Infirmation partielle 12 décembre 2024
Commentaire • 0
Sur la décision
| Référence : | CA Paris, pôle 6 ch. 7, 12 déc. 2024, n° 21/06007 |
|---|---|
| Juridiction : | Cour d'appel de Paris |
| Numéro(s) : | 21/06007 |
| Importance : | Inédit |
| Décision précédente : | Conseil de prud'hommes de Bobigny, 23 février 2021, N° 17/00797 |
| Dispositif : | Autre |
| Date de dernière mise à jour : | 19 avril 2025 |
| Lire la décision sur le site de la juridiction |
Texte intégral
Copies exécutoires REPUBLIQUE FRANCAISE
délivrées le : AU NOM DU PEUPLE FRANCAIS
COUR D’APPEL DE PARIS
Pôle 6 – Chambre 7
ARRET DU 12 DECEMBRE 2024
(n° , 6 pages)
Numéro d’inscription au répertoire général : N° RG 21/06007 – N° Portalis 35L7-V-B7F-CD7NE
Décision déférée à la Cour : Jugement du 23 Février 2021 – Conseil de Prud’hommes – Formation paritaire de BOBIGNY – RG n° 17/00797
APPELANTE
Madame [I] [J]
[Adresse 2]
[Localité 4]
Représentée par Me Nadia TIAR, avocat au barreau de PARIS, toque : G0513
INTIMÉE
S.E.L.A.R.L. PHARMACIE BRAUD – HAMDAN
[Adresse 1]
[Localité 3]
Représentée par Me Charlotte COUTANCIER, avocat au barreau de PARIS
COMPOSITION DE LA COUR :
En application des dispositions des articles 805 et 907 du code de procédure civile, l’affaire a été débattue le 18 octobre 2024, en audience publique, les avocats ne s’étant pas opposés à la composition non collégiale de la formation, devant Monsieur Laurent ROULAUD conseiller, chargé du rapport.

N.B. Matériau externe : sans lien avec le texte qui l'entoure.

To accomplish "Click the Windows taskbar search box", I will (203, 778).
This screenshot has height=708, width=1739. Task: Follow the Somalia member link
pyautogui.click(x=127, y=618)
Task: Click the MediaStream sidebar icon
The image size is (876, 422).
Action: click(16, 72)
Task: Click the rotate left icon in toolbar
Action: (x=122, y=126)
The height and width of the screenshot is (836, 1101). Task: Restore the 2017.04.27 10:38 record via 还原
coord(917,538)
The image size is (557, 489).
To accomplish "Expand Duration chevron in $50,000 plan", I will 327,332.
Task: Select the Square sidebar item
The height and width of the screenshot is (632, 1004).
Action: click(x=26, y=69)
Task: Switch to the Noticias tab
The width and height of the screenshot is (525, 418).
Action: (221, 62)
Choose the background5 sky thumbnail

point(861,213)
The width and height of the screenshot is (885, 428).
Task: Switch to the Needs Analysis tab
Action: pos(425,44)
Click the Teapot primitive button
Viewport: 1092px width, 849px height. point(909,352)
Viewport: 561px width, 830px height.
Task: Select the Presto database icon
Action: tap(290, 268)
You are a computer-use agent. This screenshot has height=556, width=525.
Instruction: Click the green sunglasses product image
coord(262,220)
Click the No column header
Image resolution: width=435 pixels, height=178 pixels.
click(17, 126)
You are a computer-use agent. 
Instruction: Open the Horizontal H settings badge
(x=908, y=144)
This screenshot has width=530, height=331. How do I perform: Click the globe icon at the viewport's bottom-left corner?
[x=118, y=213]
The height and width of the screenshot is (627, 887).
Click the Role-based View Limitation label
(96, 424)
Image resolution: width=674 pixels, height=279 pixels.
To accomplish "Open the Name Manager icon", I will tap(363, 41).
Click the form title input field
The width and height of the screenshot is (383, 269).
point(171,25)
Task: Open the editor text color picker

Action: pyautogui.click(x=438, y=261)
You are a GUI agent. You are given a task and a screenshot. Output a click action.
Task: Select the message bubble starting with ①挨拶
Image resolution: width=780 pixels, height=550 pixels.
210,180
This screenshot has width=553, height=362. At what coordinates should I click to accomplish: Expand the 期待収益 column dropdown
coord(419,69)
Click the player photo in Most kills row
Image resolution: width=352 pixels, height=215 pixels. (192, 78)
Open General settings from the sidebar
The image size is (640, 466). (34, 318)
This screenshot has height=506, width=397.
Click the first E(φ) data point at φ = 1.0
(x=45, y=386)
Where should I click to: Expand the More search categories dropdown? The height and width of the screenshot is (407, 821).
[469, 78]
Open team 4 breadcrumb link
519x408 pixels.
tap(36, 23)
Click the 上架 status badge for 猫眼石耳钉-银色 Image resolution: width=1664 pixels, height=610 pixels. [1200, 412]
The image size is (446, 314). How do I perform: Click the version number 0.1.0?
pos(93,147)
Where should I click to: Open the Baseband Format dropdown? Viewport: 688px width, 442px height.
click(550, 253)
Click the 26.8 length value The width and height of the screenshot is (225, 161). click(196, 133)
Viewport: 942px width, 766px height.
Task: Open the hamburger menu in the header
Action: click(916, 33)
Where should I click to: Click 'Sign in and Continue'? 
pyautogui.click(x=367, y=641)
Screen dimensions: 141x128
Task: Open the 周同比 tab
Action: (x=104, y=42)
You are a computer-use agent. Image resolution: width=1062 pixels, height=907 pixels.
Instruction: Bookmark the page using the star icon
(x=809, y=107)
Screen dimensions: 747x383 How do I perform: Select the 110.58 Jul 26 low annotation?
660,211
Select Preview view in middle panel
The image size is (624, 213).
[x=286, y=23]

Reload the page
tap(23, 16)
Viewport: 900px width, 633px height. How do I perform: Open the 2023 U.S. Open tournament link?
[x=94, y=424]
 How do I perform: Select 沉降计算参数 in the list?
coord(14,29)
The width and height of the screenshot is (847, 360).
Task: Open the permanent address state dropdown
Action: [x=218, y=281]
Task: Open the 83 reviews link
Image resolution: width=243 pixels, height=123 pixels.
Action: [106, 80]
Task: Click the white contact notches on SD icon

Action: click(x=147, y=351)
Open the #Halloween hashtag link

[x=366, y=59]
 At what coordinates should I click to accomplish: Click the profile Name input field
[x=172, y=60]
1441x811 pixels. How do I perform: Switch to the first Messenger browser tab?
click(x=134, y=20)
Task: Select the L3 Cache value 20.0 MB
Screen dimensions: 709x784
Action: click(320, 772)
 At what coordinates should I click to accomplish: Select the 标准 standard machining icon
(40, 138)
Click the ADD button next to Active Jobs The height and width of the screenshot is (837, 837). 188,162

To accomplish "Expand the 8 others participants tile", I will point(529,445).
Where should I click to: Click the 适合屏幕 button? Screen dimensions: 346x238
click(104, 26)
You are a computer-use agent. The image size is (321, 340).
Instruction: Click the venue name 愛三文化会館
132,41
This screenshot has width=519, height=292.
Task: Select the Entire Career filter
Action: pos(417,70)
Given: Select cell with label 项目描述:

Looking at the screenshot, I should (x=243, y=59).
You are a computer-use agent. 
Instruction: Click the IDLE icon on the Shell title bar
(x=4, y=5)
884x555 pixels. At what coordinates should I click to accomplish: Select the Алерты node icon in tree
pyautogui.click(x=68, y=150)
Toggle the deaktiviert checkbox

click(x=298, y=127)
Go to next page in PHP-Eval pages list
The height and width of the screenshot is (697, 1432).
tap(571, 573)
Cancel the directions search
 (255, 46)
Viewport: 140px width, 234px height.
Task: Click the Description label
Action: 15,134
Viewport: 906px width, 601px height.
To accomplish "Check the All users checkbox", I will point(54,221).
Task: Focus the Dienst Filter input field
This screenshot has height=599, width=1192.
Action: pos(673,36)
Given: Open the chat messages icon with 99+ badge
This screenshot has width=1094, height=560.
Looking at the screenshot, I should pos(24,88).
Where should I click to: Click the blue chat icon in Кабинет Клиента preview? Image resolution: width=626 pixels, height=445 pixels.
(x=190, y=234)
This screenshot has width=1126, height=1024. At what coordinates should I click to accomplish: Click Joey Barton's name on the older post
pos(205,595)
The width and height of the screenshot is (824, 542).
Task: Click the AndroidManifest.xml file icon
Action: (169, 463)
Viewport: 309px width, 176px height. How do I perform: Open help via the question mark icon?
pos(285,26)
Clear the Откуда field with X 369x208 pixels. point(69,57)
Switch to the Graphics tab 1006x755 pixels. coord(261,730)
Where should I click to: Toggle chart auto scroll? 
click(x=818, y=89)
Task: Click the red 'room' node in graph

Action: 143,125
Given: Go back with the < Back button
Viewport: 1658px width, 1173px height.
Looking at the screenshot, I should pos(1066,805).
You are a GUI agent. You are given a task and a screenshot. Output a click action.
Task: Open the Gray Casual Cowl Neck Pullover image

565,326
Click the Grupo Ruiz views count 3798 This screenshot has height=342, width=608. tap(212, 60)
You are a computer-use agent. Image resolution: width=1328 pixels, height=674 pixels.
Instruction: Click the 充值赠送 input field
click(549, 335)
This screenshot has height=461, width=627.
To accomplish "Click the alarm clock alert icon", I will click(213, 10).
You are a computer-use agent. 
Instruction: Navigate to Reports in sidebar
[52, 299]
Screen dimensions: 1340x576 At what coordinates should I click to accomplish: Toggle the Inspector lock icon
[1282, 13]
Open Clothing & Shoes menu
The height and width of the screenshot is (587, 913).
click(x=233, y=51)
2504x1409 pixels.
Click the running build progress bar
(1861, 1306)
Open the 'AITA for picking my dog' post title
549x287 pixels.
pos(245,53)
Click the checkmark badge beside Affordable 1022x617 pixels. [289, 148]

Ce magistrat a rendu compte des plaidoiries dans le délibéré de la Cour, entendu en son rapport, composée de :
Madame Stéphanie ALA, présidente,
Madame Bérénice HUMBOURG, présidente
Monsieur Laurent ROULAUD, conseiller
Greffière, lors des débats : Madame Estelle KOFFI
ARRÊT :
— CONTRADICTOIRE
— mise à disposition de l’arrêt au greffe de la Cour, les parties en ayant été préalablement avisées dans les conditions prévues au deuxième alinéa de l’article 450 du Code de procédure civile,
— signé par Madame Bérénice HUMBOURG, présidente et par Madame Estelle KOFFI, greffière à laquelle la minute de la décision a été remise par le magistrat signataire.
EXPOSÉ DES FAITS
Par contrat de travail à durée indéterminée à temps plein prenant effet le 4 février 2009, Mme [I] [J] a été engagée par la société Pharmacie Braud-Hamdan (ci-après désignée la société PBH) en qualité de conseillère/rayonniste.
La société PBH employait à titre habituel plus de dix salariés et était soumise à la convention collective nationale de la pharmacie.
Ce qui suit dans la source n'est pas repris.